Scott Morrison’s big on cultivating the image of an ordinary bloke who’d prefer to be at the barbie or mowing the lawn and keeping out of trouble with the wife but mate, when it comes to transport policy, he’s at one with the sneering, inner-city kombucha-sippers.
In 2016 Malcolm Turnbull took the unusual step for any Australian government of not rejecting road pricing out of hand. Instead, in the wake of an Infrastructure Australia report urging it, Turnbull and his cities minister Paul Fletcher decided they’d have an independent study done of road pricing, under which better options for charging motorists the costs of their infrastructure use, including congestion, would be considered.
Problem is, decide is all they did. “The Turnbull Government has signalled some reform directions in relation to road funding,” Fletcher said at the end of 2017, more than a year after “deciding”. “One of those directions is to appoint an eminent Australian to carry out a study into options for direct road user charging for light vehicles — and we will have more to say in coming months about that study.”
Road pricing is a no brainer.
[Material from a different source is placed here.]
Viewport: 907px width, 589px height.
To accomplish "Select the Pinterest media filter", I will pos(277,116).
Currently, we have a Soviet-style queueing system for road use during peak hour — we just line up like Russians at an empty bread shop, waiting for a chance to use the meagre road space on offer along with thousands of others. As we know from basic lived experience, putting a price on a product dramatically improves its availability and efficiency. We’ve long had road pricing for heavy vehicles, based on calculations reflecting fuel use from axle weight.
But for the rest of us, the only price signal is the fuel price, which responds to international fluctuations, not congestion or the costs of infrastructure. Economists and people overseas have known this for decades but we’ve been content to sit and watch the costs of congestion head toward $20 billion a year while sitting in our cars complaining that governments don’t build enough roads.
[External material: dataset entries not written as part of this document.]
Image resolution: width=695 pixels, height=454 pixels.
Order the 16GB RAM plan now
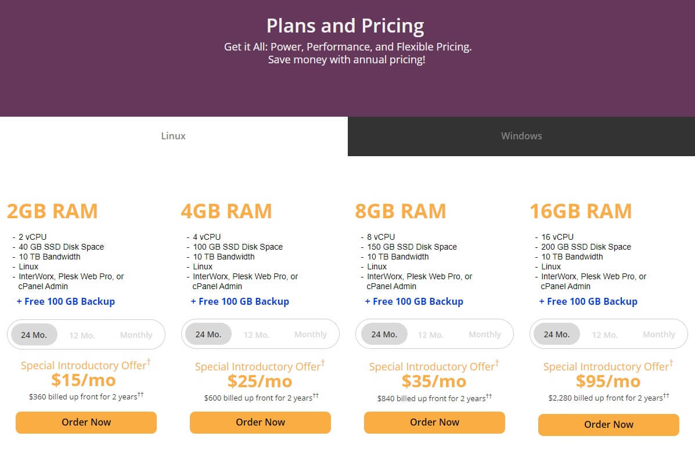608,425
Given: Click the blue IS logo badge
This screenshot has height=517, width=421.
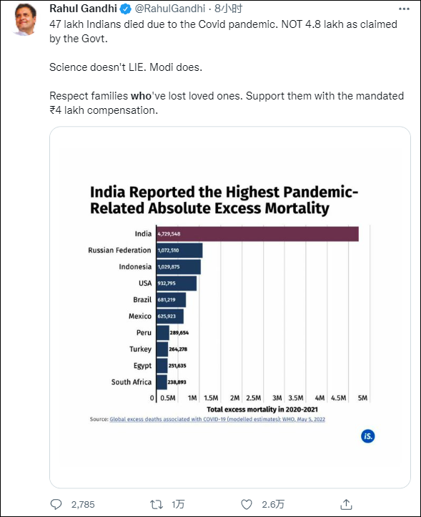Looking at the screenshot, I should (x=367, y=436).
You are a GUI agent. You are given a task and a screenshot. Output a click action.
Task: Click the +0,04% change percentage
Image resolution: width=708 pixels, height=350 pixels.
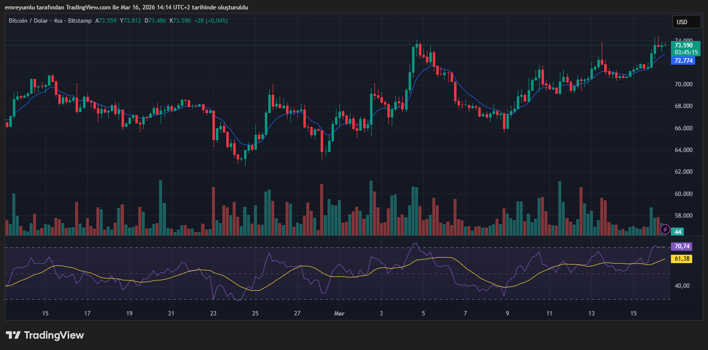click(216, 21)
Then along came electric cars, creating the prospect of a whole section of the public who don’t pay any fuel excise at all. This brought into sharp relief a long-term problem with current arrangements: if you drive a new car, your fuel efficiency is dramatically greater than someone driving a 2003 Commodore, so you’re paying far less excise. But the person driving it is probably on a significantly lower income than you. So our current “road pricing” system is not merely Soviet, it’s regressive.
Tesla drivers are only the most dramatic example of this — if you’re the kind of wealthy inner city elite who likes the idea of buying an electric car, you will pay rego but otherwise be opting out of paying any fuel excise. Meanwhile, ScoMo’s mates at his suburban barbie are all paying through the nose at the bowser to keep their cars running.
The inquiry Turnbull and Fletcher “decided” would have tackled this. The means of bringing Tesla and hybrid drivers and buyers of coming generations of high fuel efficiency vehicles into the road pricing system would have been addressed, almost certainly with an extension of e-tolling to all urban areas.
But it’s not to be. Morrison and Transport minister Michael McCormack abandoned the promised inquiry. Undecided it, as it were. They’re too scared it might upset motorists. Or, at least, News Corp. Back in 2011, the Telegraph’s Gemma Jones blew up over the mention of road pricing in a paper that had nothing to do with the Gillard government, claiming Labor and the Greens were about to hit motorists with extra charges. You wouldn’t pick it, but when the Turnbull government decided to actually have an inquiry into road pricing, no one said boo. But that’s just your usual partisan double standards in Rupertville.
The abandonment of the inquiry means any solution to the road pricing problem will be delayed for years. Meantime, more and more kombucha-sipping, Tesla-toting inner-city types will opt out of the fuel excise system. They can thank ScoMo. Maaaaate.